= Records from a collection =
================================
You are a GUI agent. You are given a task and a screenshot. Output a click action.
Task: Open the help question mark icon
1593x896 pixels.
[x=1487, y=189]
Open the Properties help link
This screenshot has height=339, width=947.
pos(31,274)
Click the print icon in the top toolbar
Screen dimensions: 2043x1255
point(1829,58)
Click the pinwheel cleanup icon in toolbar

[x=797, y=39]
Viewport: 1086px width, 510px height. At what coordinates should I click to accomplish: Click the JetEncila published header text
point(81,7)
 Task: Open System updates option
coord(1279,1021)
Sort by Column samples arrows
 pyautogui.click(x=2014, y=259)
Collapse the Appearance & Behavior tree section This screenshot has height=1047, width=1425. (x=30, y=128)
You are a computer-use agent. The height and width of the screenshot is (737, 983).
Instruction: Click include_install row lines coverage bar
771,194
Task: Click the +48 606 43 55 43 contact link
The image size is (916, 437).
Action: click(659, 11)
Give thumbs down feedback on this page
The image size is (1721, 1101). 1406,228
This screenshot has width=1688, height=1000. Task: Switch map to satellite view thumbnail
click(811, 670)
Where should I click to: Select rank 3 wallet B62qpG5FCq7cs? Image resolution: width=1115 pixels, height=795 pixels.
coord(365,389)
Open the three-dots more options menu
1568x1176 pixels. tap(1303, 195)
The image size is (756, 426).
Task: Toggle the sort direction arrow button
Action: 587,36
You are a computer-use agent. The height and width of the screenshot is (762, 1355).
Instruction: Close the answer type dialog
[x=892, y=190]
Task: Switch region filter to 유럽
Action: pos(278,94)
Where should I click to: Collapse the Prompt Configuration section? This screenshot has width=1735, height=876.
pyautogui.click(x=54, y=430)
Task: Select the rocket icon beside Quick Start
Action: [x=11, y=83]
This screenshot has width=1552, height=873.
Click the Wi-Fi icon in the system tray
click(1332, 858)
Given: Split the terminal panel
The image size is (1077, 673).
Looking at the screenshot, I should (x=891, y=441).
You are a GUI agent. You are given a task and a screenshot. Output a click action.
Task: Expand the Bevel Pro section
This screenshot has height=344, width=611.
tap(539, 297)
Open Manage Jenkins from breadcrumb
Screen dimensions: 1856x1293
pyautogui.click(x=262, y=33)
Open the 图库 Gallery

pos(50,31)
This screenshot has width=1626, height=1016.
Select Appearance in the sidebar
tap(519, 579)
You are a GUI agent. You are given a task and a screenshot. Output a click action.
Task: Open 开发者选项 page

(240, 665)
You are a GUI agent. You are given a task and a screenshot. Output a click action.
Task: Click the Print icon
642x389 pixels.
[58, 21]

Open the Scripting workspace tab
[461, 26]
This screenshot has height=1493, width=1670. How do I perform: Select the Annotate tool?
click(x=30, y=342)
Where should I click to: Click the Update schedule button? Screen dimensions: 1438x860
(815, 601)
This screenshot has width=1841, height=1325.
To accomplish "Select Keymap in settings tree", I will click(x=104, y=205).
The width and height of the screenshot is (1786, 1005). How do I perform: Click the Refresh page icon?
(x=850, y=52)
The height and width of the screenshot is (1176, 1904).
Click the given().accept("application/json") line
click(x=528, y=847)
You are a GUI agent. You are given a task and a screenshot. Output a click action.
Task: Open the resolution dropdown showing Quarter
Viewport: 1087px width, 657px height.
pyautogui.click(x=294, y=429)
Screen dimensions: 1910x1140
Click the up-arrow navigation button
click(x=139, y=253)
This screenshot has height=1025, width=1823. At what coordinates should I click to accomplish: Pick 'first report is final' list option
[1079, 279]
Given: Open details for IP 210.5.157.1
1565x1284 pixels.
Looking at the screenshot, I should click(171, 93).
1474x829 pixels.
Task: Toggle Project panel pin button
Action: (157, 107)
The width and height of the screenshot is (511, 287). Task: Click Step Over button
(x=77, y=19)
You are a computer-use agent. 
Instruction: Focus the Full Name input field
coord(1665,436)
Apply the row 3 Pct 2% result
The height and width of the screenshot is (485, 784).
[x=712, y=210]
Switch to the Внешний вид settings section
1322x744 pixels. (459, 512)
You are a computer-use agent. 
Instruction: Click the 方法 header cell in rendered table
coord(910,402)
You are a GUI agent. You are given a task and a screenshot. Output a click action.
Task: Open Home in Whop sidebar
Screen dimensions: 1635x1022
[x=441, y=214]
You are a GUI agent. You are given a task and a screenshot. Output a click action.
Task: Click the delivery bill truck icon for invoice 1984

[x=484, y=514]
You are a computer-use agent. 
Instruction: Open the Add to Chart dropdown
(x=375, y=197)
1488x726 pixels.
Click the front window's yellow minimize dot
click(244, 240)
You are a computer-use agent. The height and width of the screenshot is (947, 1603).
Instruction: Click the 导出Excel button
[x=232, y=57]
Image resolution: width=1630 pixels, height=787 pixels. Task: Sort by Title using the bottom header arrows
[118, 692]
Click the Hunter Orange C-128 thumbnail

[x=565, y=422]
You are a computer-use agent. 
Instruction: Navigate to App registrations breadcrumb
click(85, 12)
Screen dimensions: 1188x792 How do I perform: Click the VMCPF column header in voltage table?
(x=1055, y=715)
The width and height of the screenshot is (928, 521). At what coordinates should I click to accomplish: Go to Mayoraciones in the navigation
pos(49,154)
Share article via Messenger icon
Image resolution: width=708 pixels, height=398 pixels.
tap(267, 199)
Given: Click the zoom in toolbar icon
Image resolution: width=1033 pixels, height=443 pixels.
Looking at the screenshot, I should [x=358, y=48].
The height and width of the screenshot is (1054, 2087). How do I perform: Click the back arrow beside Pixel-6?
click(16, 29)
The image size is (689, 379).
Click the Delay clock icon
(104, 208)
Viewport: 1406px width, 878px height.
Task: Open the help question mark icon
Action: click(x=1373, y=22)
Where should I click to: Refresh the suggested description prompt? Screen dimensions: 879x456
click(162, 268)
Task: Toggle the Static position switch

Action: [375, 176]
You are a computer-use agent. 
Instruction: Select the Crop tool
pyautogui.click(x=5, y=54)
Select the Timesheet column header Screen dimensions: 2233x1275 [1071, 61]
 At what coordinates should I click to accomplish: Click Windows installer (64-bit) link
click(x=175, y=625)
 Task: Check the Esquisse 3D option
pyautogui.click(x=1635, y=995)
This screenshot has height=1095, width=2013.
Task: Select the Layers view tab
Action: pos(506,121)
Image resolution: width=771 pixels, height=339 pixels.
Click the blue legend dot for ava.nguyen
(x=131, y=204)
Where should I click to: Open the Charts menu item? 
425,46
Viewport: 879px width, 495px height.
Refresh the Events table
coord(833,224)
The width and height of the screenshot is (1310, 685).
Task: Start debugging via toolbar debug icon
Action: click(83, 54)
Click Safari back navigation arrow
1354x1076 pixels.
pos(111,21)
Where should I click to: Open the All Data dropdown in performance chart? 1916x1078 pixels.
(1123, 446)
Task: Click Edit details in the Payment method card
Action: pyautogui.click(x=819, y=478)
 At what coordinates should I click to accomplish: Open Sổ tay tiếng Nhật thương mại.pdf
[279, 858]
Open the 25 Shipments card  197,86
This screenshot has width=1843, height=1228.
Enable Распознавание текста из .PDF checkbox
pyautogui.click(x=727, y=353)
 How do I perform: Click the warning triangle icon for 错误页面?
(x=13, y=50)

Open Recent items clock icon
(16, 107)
================================
= THE TASK =
Reproduce the data. Match each line exactly.

= RESULT FOR THIS EXERCISE =
You are a GUI agent. You are given a task and a screenshot. Output a click action.
Task: Open the help question mark icon
1593x896 pixels.
[x=1487, y=189]
Open the Properties help link
This screenshot has height=339, width=947.
pos(31,274)
Click the print icon in the top toolbar
Screen dimensions: 2043x1255
point(1829,58)
Click the pinwheel cleanup icon in toolbar

[x=797, y=39]
Viewport: 1086px width, 510px height. At what coordinates should I click to accomplish: Click the JetEncila published header text
point(81,7)
 Task: Open System updates option
coord(1279,1021)
Sort by Column samples arrows
 pyautogui.click(x=2014, y=259)
Collapse the Appearance & Behavior tree section This screenshot has height=1047, width=1425. (x=30, y=128)
You are a computer-use agent. The height and width of the screenshot is (737, 983).
Instruction: Click include_install row lines coverage bar
771,194
Task: Click the +48 606 43 55 43 contact link
The image size is (916, 437).
Action: click(659, 11)
Give thumbs down feedback on this page
The image size is (1721, 1101). 1406,228
This screenshot has width=1688, height=1000. Task: Switch map to satellite view thumbnail
click(811, 670)
Where should I click to: Select rank 3 wallet B62qpG5FCq7cs? Image resolution: width=1115 pixels, height=795 pixels.
coord(365,389)
Open the three-dots more options menu
1568x1176 pixels. tap(1303, 195)
The image size is (756, 426).
Task: Toggle the sort direction arrow button
Action: 587,36
You are a computer-use agent. The height and width of the screenshot is (762, 1355).
Instruction: Close the answer type dialog
[x=892, y=190]
Task: Switch region filter to 유럽
Action: pos(278,94)
Where should I click to: Collapse the Prompt Configuration section? This screenshot has width=1735, height=876.
pyautogui.click(x=54, y=430)
Task: Select the rocket icon beside Quick Start
Action: [x=11, y=83]
This screenshot has width=1552, height=873.
Click the Wi-Fi icon in the system tray
click(1332, 858)
Given: Split the terminal panel
The image size is (1077, 673).
Looking at the screenshot, I should (x=891, y=441).
You are a GUI agent. You are given a task and a screenshot. Output a click action.
Task: Expand the Bevel Pro section
This screenshot has height=344, width=611.
tap(539, 297)
Open Manage Jenkins from breadcrumb
Screen dimensions: 1856x1293
pyautogui.click(x=262, y=33)
Open the 图库 Gallery

pos(50,31)
This screenshot has width=1626, height=1016.
Select Appearance in the sidebar
tap(519, 579)
You are a GUI agent. You are given a task and a screenshot. Output a click action.
Task: Open 开发者选项 page

(240, 665)
You are a GUI agent. You are given a task and a screenshot. Output a click action.
Task: Click the Print icon
642x389 pixels.
[58, 21]

Open the Scripting workspace tab
[461, 26]
This screenshot has height=1493, width=1670. How do I perform: Select the Annotate tool?
click(x=30, y=342)
Where should I click to: Click the Update schedule button? Screen dimensions: 1438x860
(815, 601)
This screenshot has width=1841, height=1325.
To accomplish "Select Keymap in settings tree", I will click(x=104, y=205).
The width and height of the screenshot is (1786, 1005). How do I perform: Click the Refresh page icon?
(x=850, y=52)
The height and width of the screenshot is (1176, 1904).
Click the given().accept("application/json") line
click(x=528, y=847)
You are a GUI agent. You are given a task and a screenshot. Output a click action.
Task: Open the resolution dropdown showing Quarter
Viewport: 1087px width, 657px height.
pyautogui.click(x=294, y=429)
Screen dimensions: 1910x1140
Click the up-arrow navigation button
click(x=139, y=253)
This screenshot has height=1025, width=1823. At what coordinates should I click to accomplish: Pick 'first report is final' list option
[1079, 279]
Given: Open details for IP 210.5.157.1
1565x1284 pixels.
Looking at the screenshot, I should click(171, 93).
1474x829 pixels.
Task: Toggle Project panel pin button
Action: (157, 107)
The width and height of the screenshot is (511, 287). Task: Click Step Over button
(x=77, y=19)
You are a computer-use agent. 
Instruction: Focus the Full Name input field
coord(1665,436)
Apply the row 3 Pct 2% result
The height and width of the screenshot is (485, 784).
[x=712, y=210]
Switch to the Внешний вид settings section
1322x744 pixels. (459, 512)
You are a computer-use agent. 
Instruction: Click the 方法 header cell in rendered table
coord(910,402)
You are a GUI agent. You are given a task and a screenshot. Output a click action.
Task: Open Home in Whop sidebar
Screen dimensions: 1635x1022
[x=441, y=214]
You are a GUI agent. You are given a task and a screenshot. Output a click action.
Task: Click the delivery bill truck icon for invoice 1984

[x=484, y=514]
You are a computer-use agent. 
Instruction: Open the Add to Chart dropdown
(x=375, y=197)
1488x726 pixels.
Click the front window's yellow minimize dot
click(244, 240)
You are a computer-use agent. The height and width of the screenshot is (947, 1603).
Instruction: Click the 导出Excel button
[x=232, y=57]
Image resolution: width=1630 pixels, height=787 pixels. Task: Sort by Title using the bottom header arrows
[118, 692]
Click the Hunter Orange C-128 thumbnail

[x=565, y=422]
You are a computer-use agent. 
Instruction: Navigate to App registrations breadcrumb
click(85, 12)
Screen dimensions: 1188x792 How do I perform: Click the VMCPF column header in voltage table?
(x=1055, y=715)
The width and height of the screenshot is (928, 521). At what coordinates should I click to accomplish: Go to Mayoraciones in the navigation
pos(49,154)
Share article via Messenger icon
Image resolution: width=708 pixels, height=398 pixels.
tap(267, 199)
Given: Click the zoom in toolbar icon
Image resolution: width=1033 pixels, height=443 pixels.
Looking at the screenshot, I should [x=358, y=48].
The height and width of the screenshot is (1054, 2087). How do I perform: Click the back arrow beside Pixel-6?
click(16, 29)
The image size is (689, 379).
Click the Delay clock icon
(104, 208)
Viewport: 1406px width, 878px height.
Task: Open the help question mark icon
Action: click(x=1373, y=22)
Where should I click to: Refresh the suggested description prompt? Screen dimensions: 879x456
click(162, 268)
Task: Toggle the Static position switch

Action: [375, 176]
You are a computer-use agent. 
Instruction: Select the Crop tool
pyautogui.click(x=5, y=54)
Select the Timesheet column header Screen dimensions: 2233x1275 [1071, 61]
 At what coordinates should I click to accomplish: Click Windows installer (64-bit) link
click(x=175, y=625)
 Task: Check the Esquisse 3D option
pyautogui.click(x=1635, y=995)
This screenshot has height=1095, width=2013.
Task: Select the Layers view tab
Action: pos(506,121)
Image resolution: width=771 pixels, height=339 pixels.
Click the blue legend dot for ava.nguyen
(x=131, y=204)
Where should I click to: Open the Charts menu item? 
425,46
Viewport: 879px width, 495px height.
Refresh the Events table
coord(833,224)
The width and height of the screenshot is (1310, 685).
Task: Start debugging via toolbar debug icon
Action: click(83, 54)
Click Safari back navigation arrow
1354x1076 pixels.
pos(111,21)
Where should I click to: Open the All Data dropdown in performance chart? 1916x1078 pixels.
(1123, 446)
Task: Click Edit details in the Payment method card
Action: pyautogui.click(x=819, y=478)
 At what coordinates should I click to accomplish: Open Sổ tay tiếng Nhật thương mại.pdf
[279, 858]
Open the 25 Shipments card  197,86
This screenshot has width=1843, height=1228.
Enable Распознавание текста из .PDF checkbox
pyautogui.click(x=727, y=353)
 How do I perform: Click the warning triangle icon for 错误页面?
(x=13, y=50)

Open Recent items clock icon
(16, 107)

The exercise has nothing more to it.